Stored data
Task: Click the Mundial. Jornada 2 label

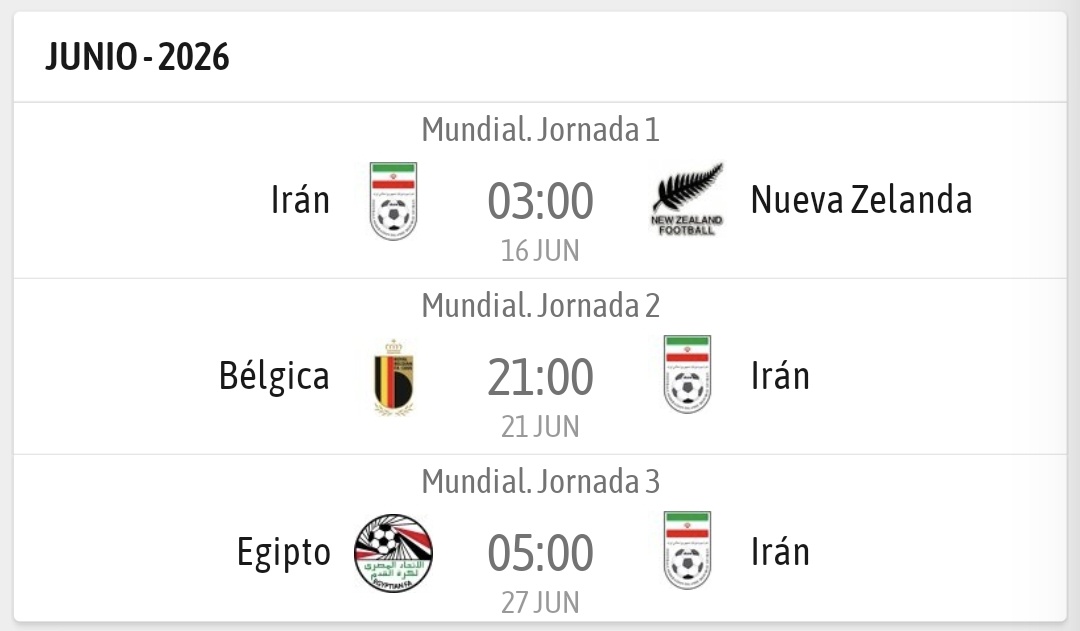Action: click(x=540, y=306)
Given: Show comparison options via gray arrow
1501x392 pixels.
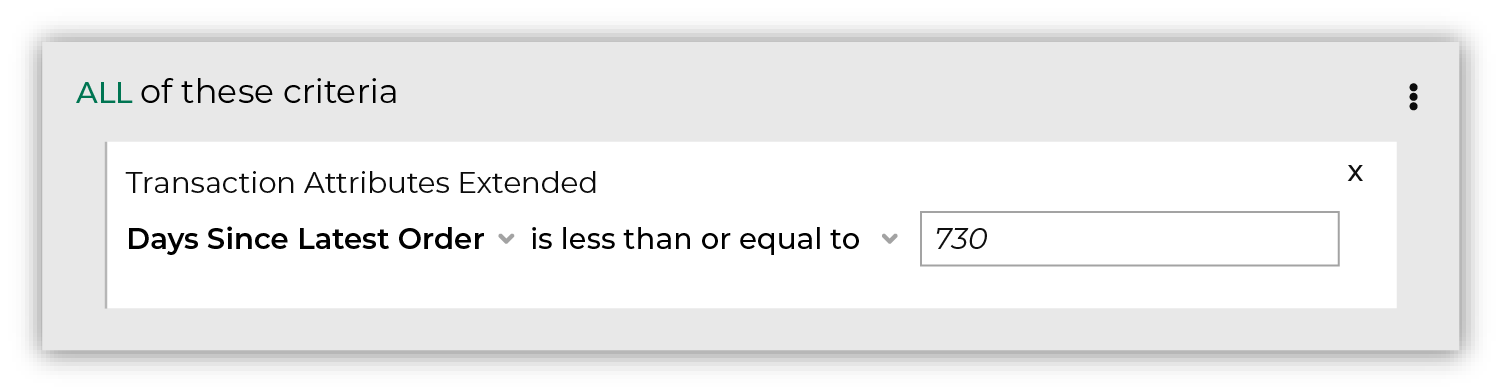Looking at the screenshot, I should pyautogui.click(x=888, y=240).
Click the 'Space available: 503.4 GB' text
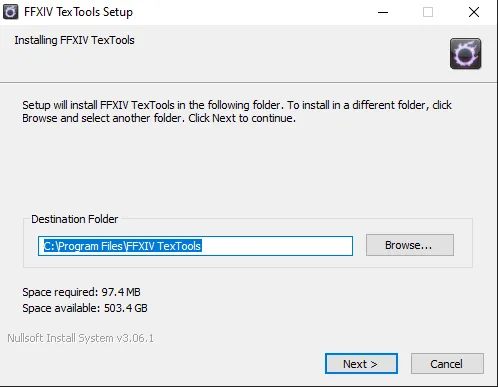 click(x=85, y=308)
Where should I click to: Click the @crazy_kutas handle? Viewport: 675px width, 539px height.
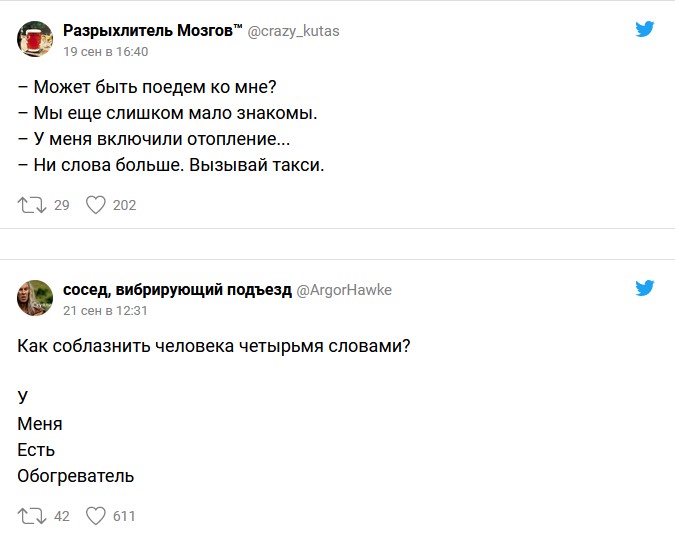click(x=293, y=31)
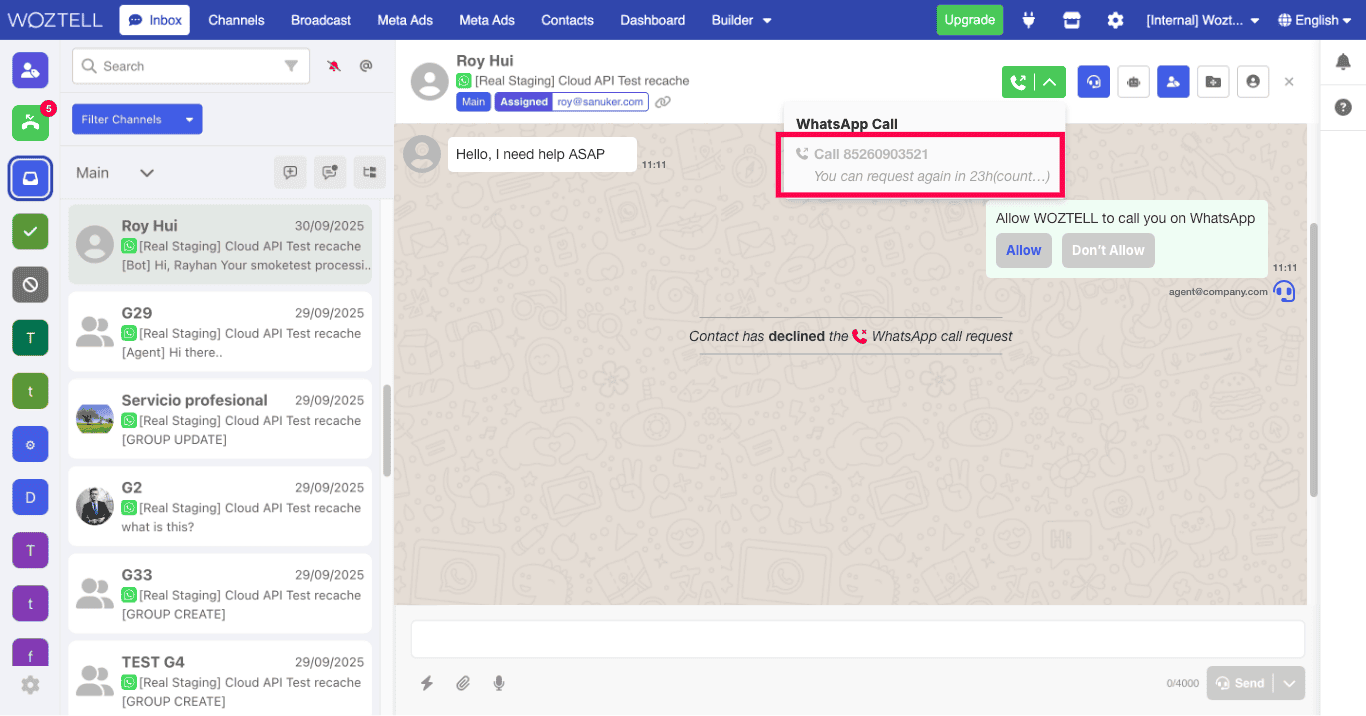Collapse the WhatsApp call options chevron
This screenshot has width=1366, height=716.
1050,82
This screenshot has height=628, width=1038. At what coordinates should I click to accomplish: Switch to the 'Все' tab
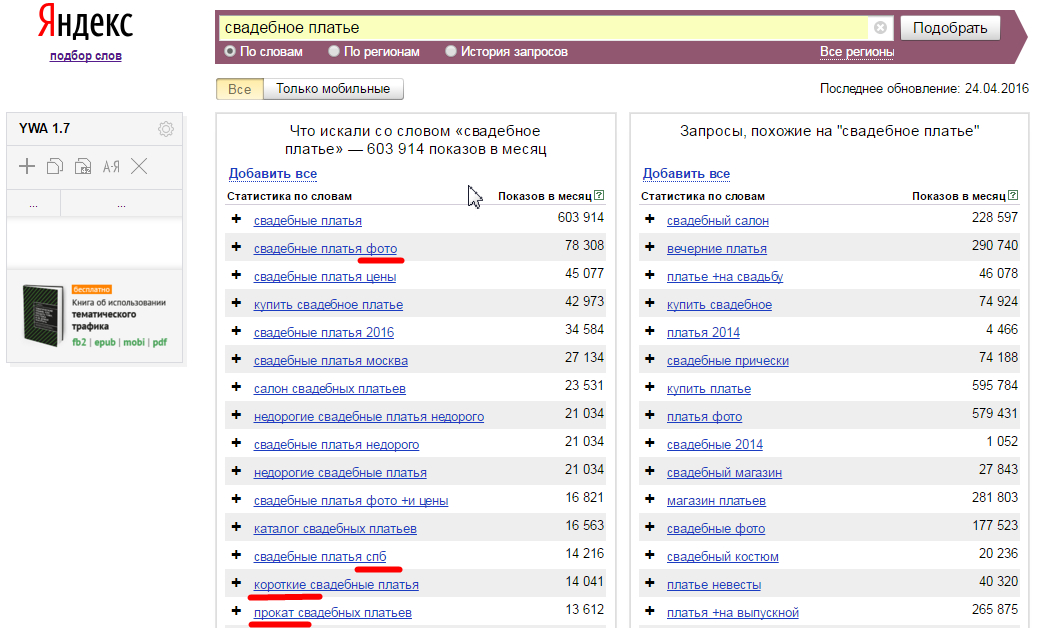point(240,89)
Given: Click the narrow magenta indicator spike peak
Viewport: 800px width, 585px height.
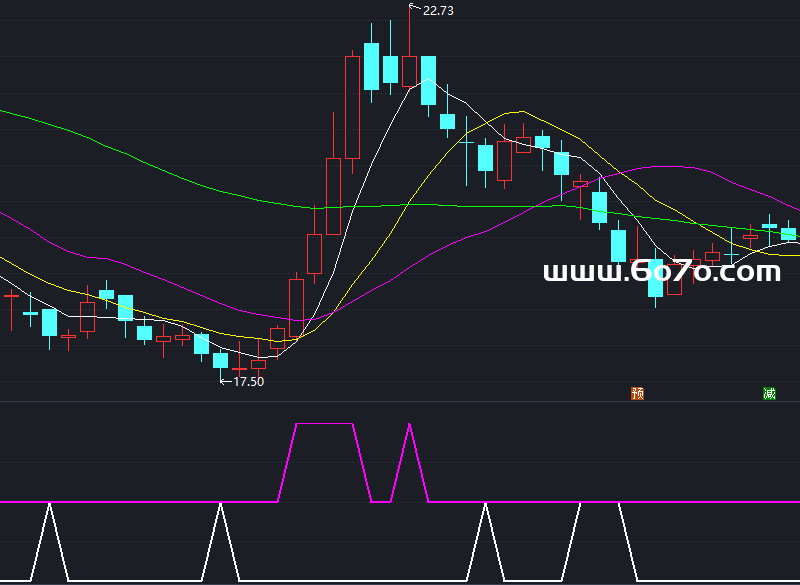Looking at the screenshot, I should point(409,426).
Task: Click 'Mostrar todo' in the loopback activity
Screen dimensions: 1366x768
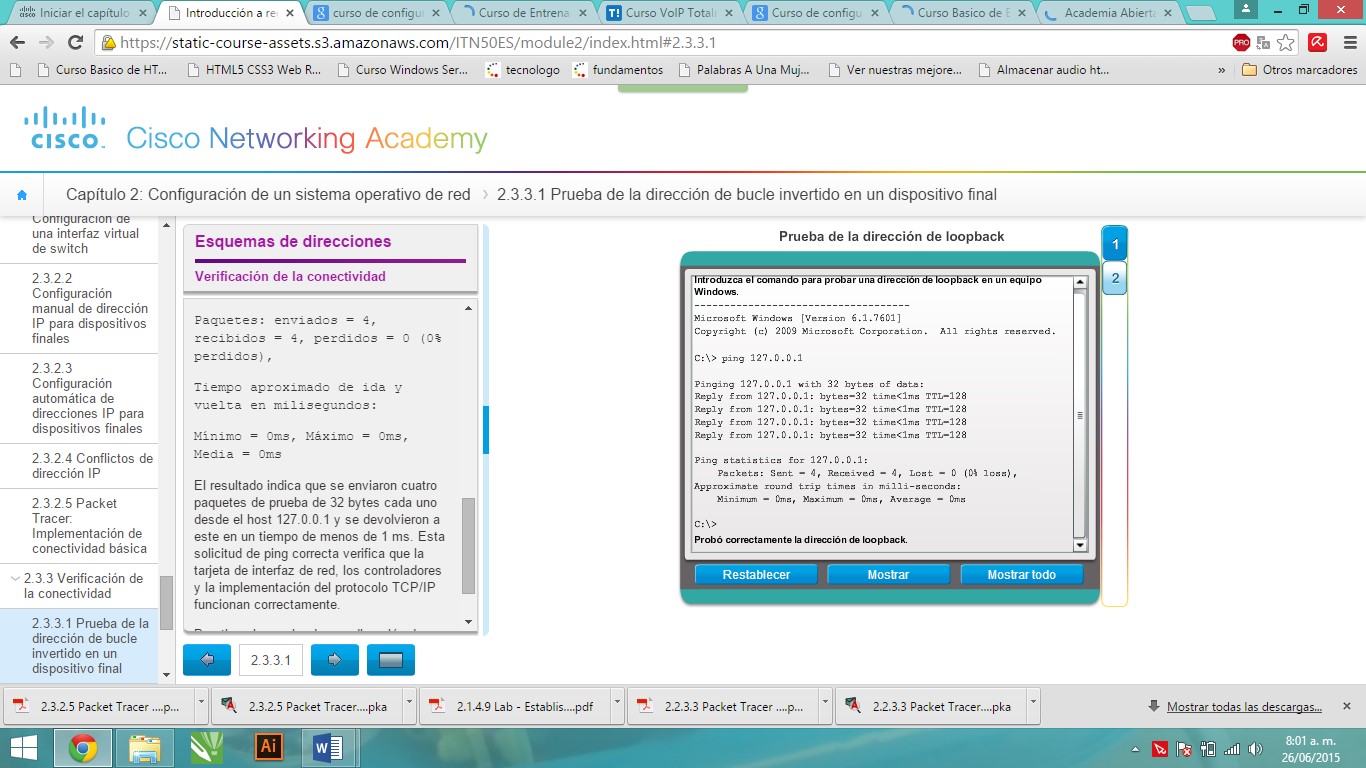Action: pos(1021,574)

YOUR GOAL:
Output the records exactly. Drop the images.

EXPECTED ANSWER:
Task: Click the Mundial. Jornada 2 label

Action: click(x=540, y=306)
Given: Show comparison options via gray arrow
1501x392 pixels.
Looking at the screenshot, I should pyautogui.click(x=888, y=240).
Click the 'Space available: 503.4 GB' text
 click(x=85, y=308)
Where should I click to: Click the @crazy_kutas handle? Viewport: 675px width, 539px height.
click(x=293, y=31)
Collapse the WhatsApp call options chevron
This screenshot has width=1366, height=716.
1050,82
This screenshot has height=628, width=1038. At what coordinates should I click to accomplish: Switch to the 'Все' tab
point(240,89)
Given: Click the narrow magenta indicator spike peak
Viewport: 800px width, 585px height.
Looking at the screenshot, I should point(409,426).
Task: Click 'Mostrar todo' in the loopback activity
Screen dimensions: 1366x768
Action: pos(1021,574)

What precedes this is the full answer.